• Extract to read:
■ ■ ■ ■ ■ ■ ■

Switch values of field in dataframe if found

  • I have a dataframe with 3 columns
  • For each row, I want to search the TicketStatus column for an target number within the String. If found, iiterate through all the other rows in the dataframe, searching for this target number as an INT in all other row’s TicketID column.
  • If/when we find a match, we will switch the Odds fields for that matching pair.
Example input:
TicketID, Odds, TicketStatus
123456, 4.0, 'Yes 654799'
654799, 11.0, 'Hello'

Example output:
TicketID, Odds, TicketStatus
123456, 11.0, 'Yes 654799'
654799, 4.0, 'Hello'
df['Odds'] = df.apply(lambda x: df.loc[df['TicketStatus'].str.contains(x['TicketID']), 'Odds'].values[0] 
                      if df['TicketStatus'].str.contains(x['TicketID']).any() 
                          else x['Odds'], axis=1)

I’m returning a TypeError: first argument must be string or compiled pattern, but can’t figure out what I’m doing wrong.

1 Like

Solved. TicketID is type INT and needs to be an Object/String

@vovavili could you please provide example code? Mine ran overnight for 10 hours and still hasn’t finished. There are 20 million rows in the dataframe. So would have to loop 400 million times minimum. Also I tested on a small sample and I have an error in the code as it hasn’t switched both odds columns, it just replaces the first with the second. (doesn’t replace the second with the first)

■ ■ ■ ■ ■ ■ ■

• Provided material:
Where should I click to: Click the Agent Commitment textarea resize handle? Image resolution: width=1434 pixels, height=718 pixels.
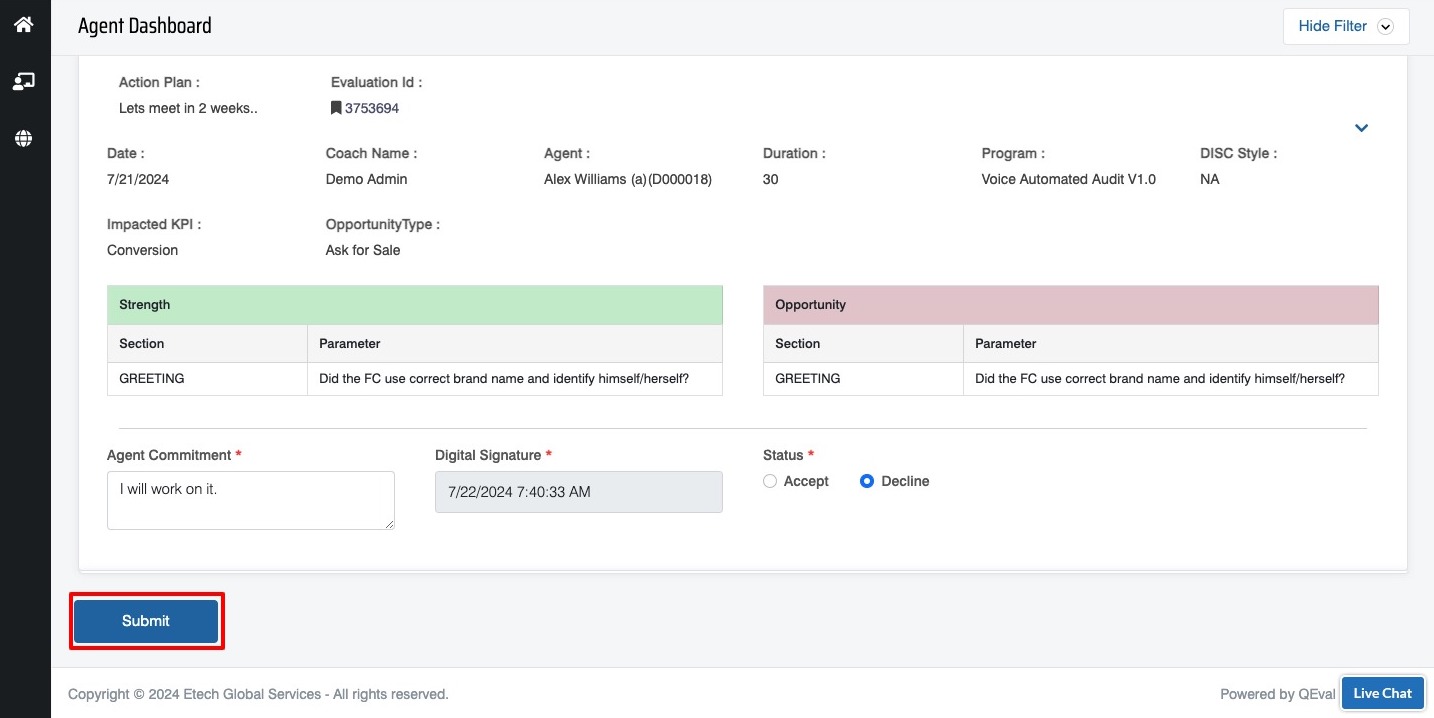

■ ■ ■ ■ ■ ■ ■

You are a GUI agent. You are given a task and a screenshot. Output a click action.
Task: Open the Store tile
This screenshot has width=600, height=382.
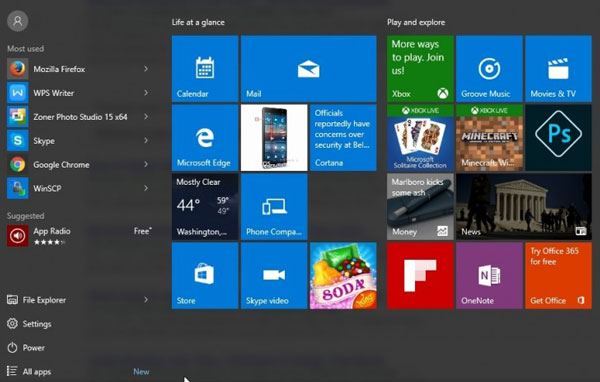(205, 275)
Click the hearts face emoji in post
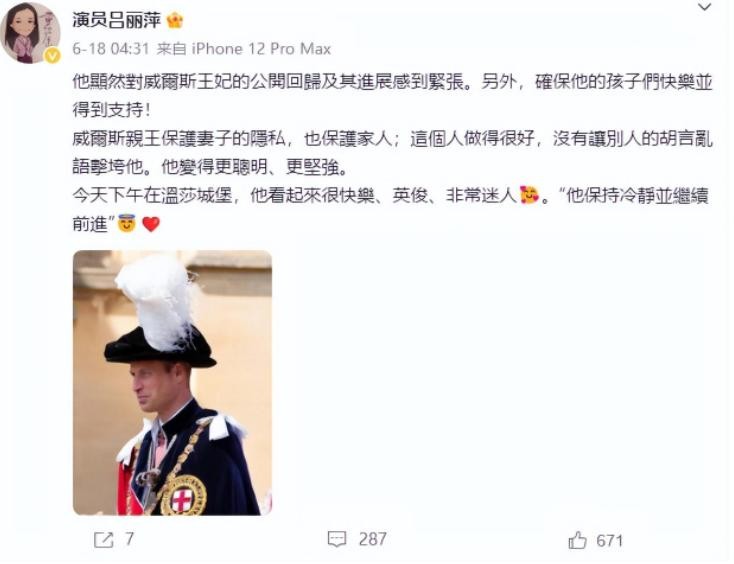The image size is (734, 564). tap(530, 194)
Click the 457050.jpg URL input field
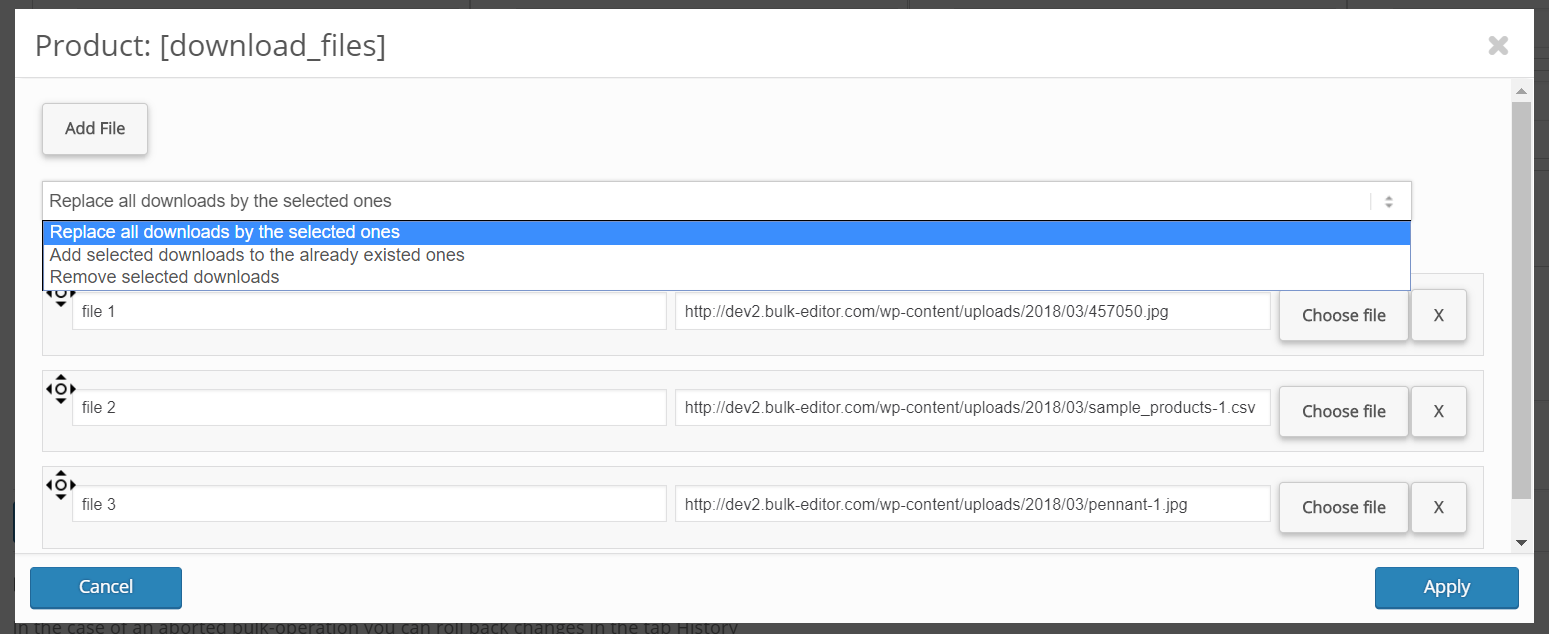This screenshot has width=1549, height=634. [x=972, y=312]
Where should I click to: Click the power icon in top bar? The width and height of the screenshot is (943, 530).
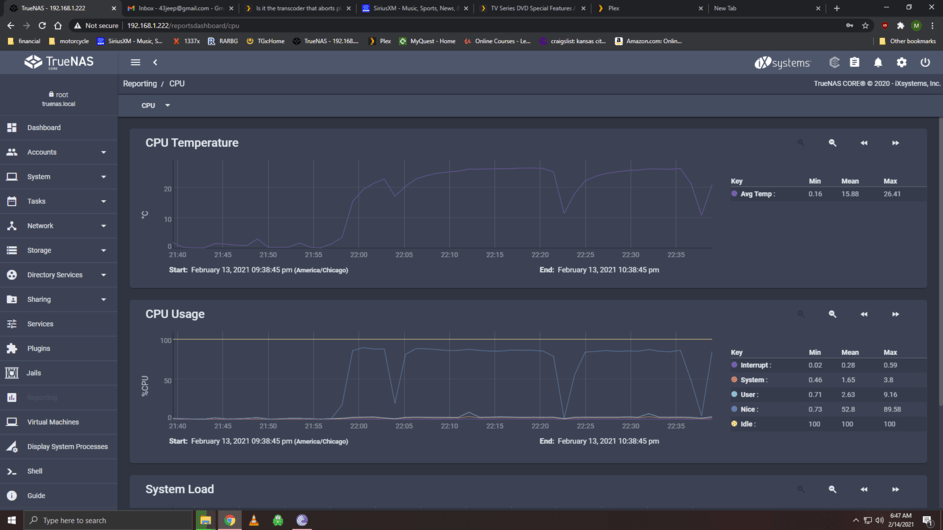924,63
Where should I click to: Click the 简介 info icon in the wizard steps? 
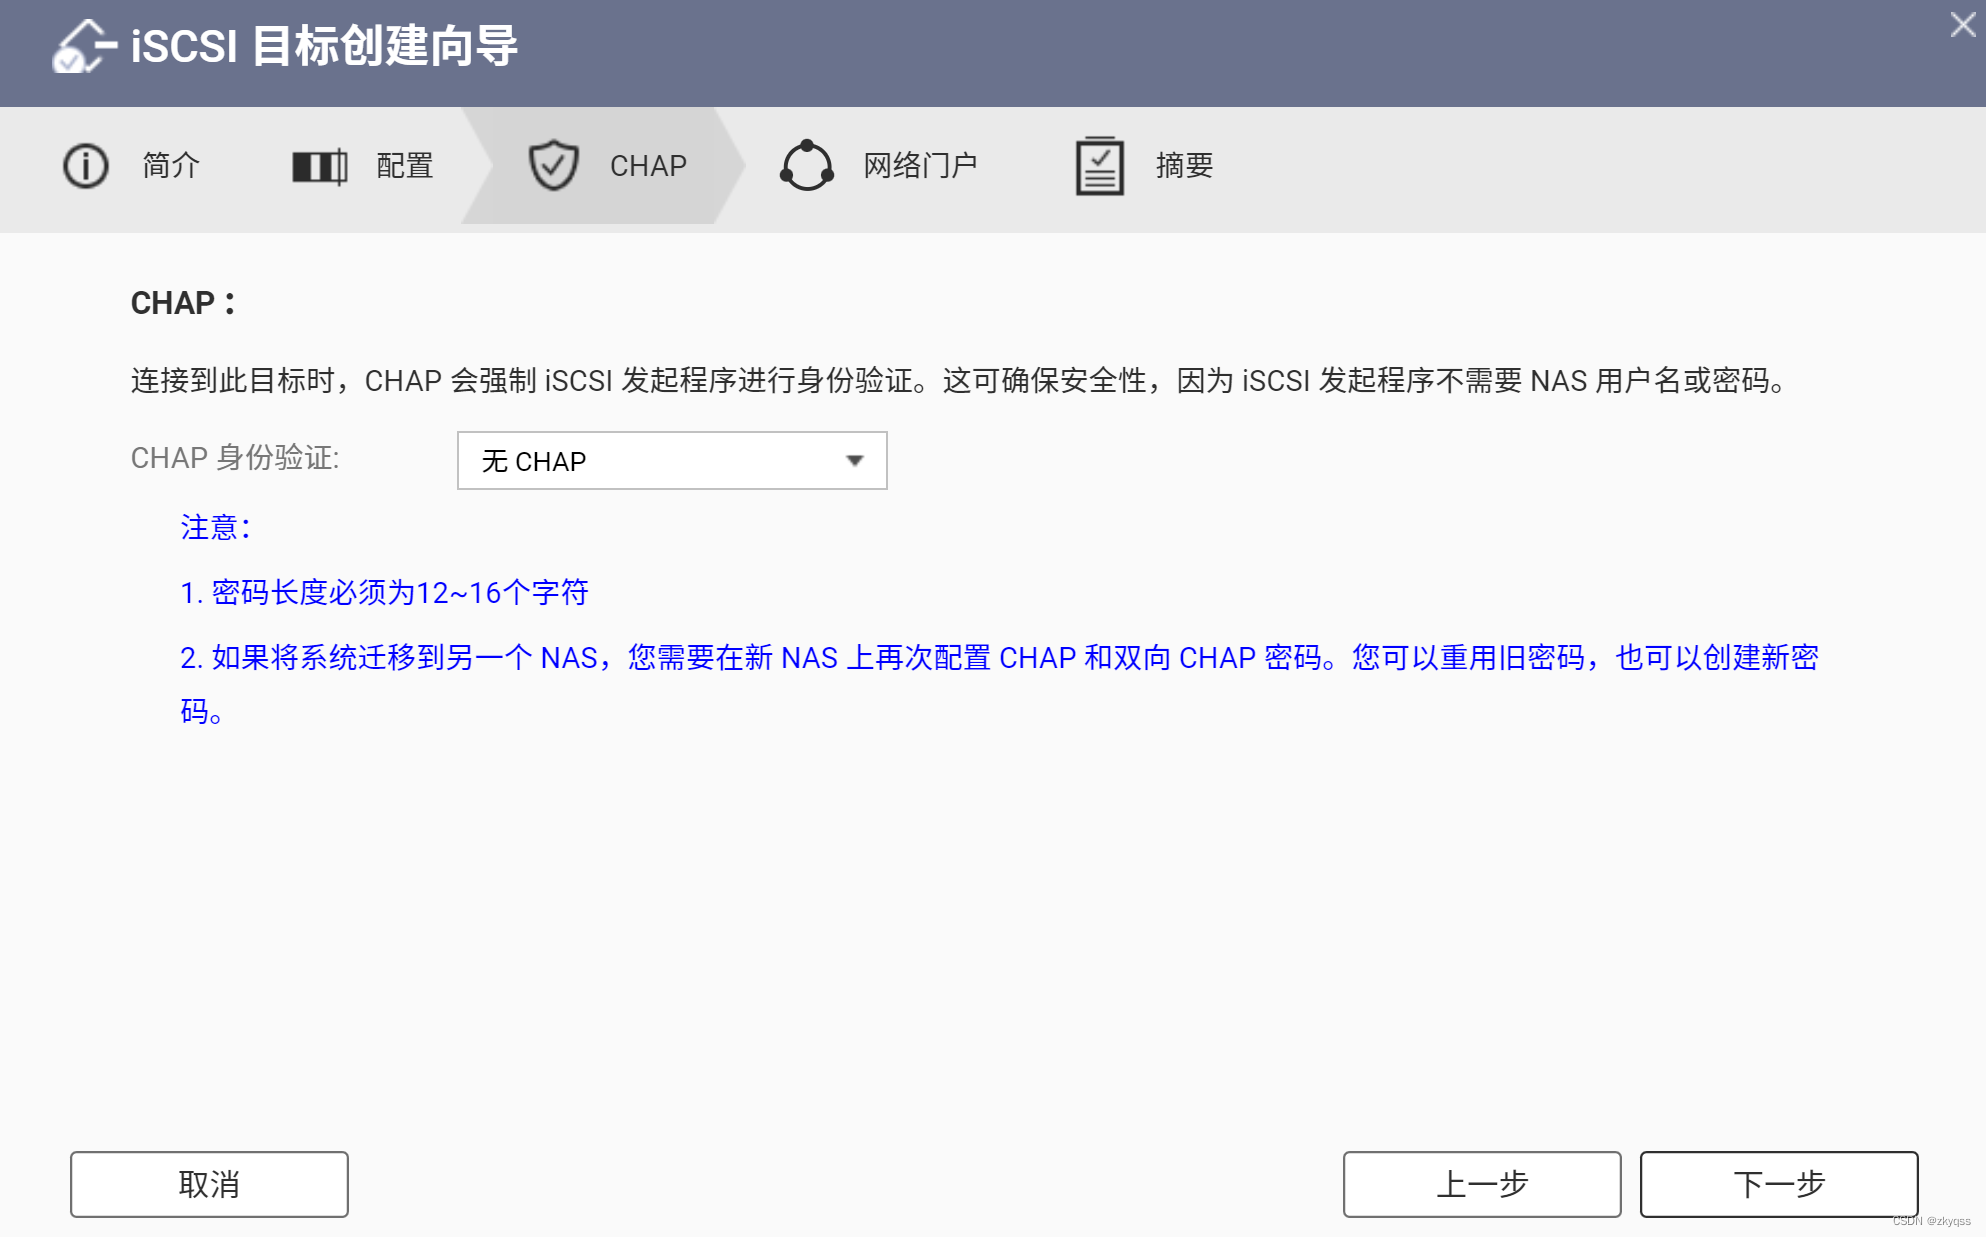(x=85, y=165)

■ ■ ■ ■ ■ ■ ■

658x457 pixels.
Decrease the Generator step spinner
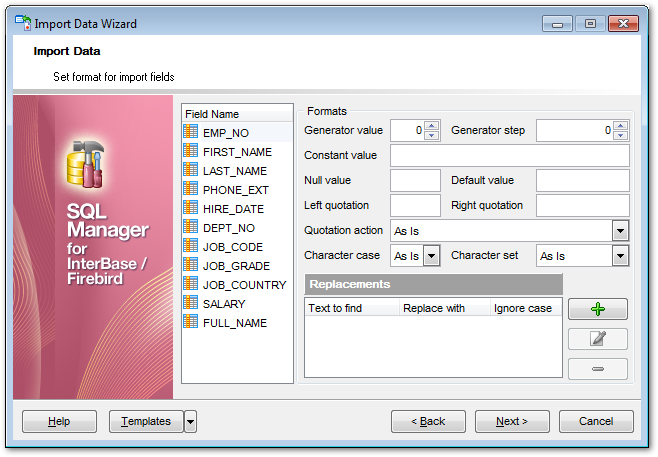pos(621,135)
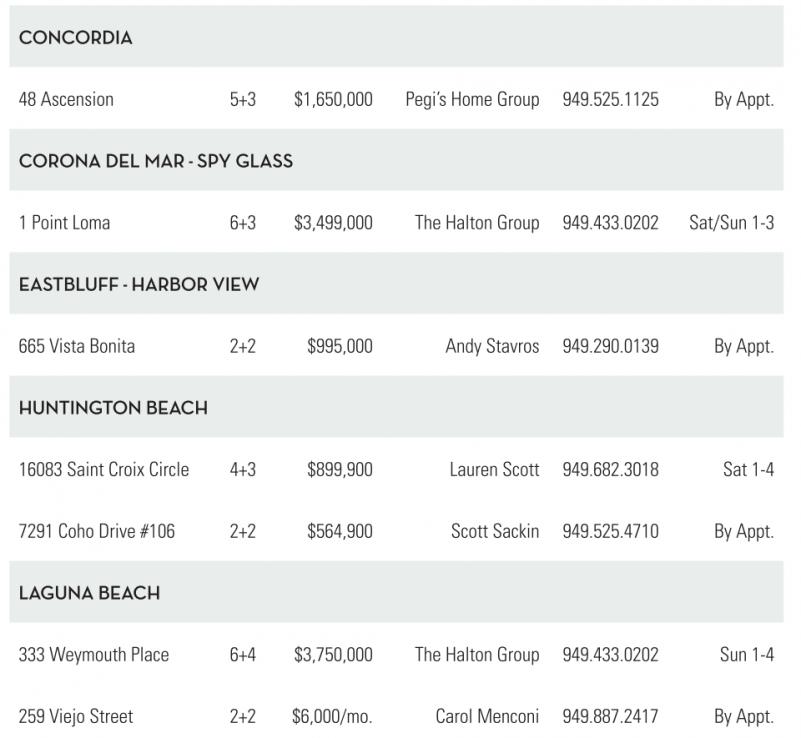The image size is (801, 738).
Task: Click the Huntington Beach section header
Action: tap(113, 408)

■ ■ ■ ■ ■ ■ ■

• Work instructions:
A. Reproduce the part of the thread on switching dataframe values starting at "Switch values of" and ending at "row’s TicketID column.".
B. Say whether each statement agrees with the thread on switching dataframe values, answering yes or no and quoting the words that decide it: (i) the code produced a TypeError; (ii) the fix was to make TicketID an INT; (iii) the code ran for 10 hours without finishing.
C. Continue the thread on switching dataframe values from the point where it stops.

• Replies:
A.
Switch values of field in dataframe if found

  • I have a dataframe with 3 columns
  • For each row, I want to search the TicketStatus column for an target number within the String. If found, iiterate through all the other rows in the dataframe, searching for this target number as an INT in all other row’s TicketID column.

B.
(i) Yes: "I’m returning a TypeError: first argument must be string or compiled pattern"
(ii) No: "TicketID is type INT and needs to be an Object/String"
(iii) Yes: "Mine ran overnight for 10 hours and still hasn’t finished."

C.
I think I slightly underestimated what you meant to accomplish at first. In fact, that’s actually quite a head-scratcher. My immediate thought process is the following:

  1. Extract digits from TicketStatus column

  2. Merge two columns together in a first dictionary. (Possibly, a structured NumPy array might be faster, not sure).

  3. Combine first needed columns, drop duplicates, keeping both duplicates in separate dataframes for a clever dictionary trick

  4. Create the second hash map

  5. Conditionally replace values

Here is my untested mockup:

# Create needed dictionary for a first pair of recoding

df["Ticket_Only_Digits"] = df["TicketStatus"].str.extract('(\d+)').apply(pd.to_numeric, errors='coerce')
df_temp = df.copy()
df_temp = df_temp.dropna(subset="Ticket_Only_Digits")
hash_map_1 = dict(zip(df_temp["Ticket_Only_Digits"], df_temp["Odds"]))

# The deduplication trick

df["Ticket_Only_Digits"] = df["Ticket_Only_Digits"].combine_first(df["TicketID"])
keys = df.loc[df.duplicated(subset="Ticket_Only_Digits", keep="first")].copy()
values = df.loc[df.duplicated(subset="Ticket_Only_Digits", keep="last")].copy()
hash_map_2 = dict(zip(keys["TicketID"], values["Odds"]))
df = df.drop("Ticket_Only_Digits", axis="columns")

# Map values
df["Odds"] = df["Odds"].mask(df["TicketID"].isin({*hash_map_1}), df["TicketID"].replace(hash_map_1))
df["Odds"] = df["Odds"].mask(df["TicketID"].isin({*hash_map_2}), df["TicketID"].replace(hash_map_2))

Please let me know if this works for you.

1 Like

@vovavili Get a ValueError: cannot convert float NaN to integer, even though no N/A values in the TicketStatus column? There are TicketStatus that have no Int though within the String. (Like in the original example ‘Hello’)

have uploaded a little sample of actual data here if any use: https://file.io/Qdp27U780XBL

First got AttributeError: ‘DataFrame’ object has no attribute ‘drop_na’

Removed the drop n/a part of line 3 so it read like this:

df_temp = df_temp(subset="Ticket_Only_Digits")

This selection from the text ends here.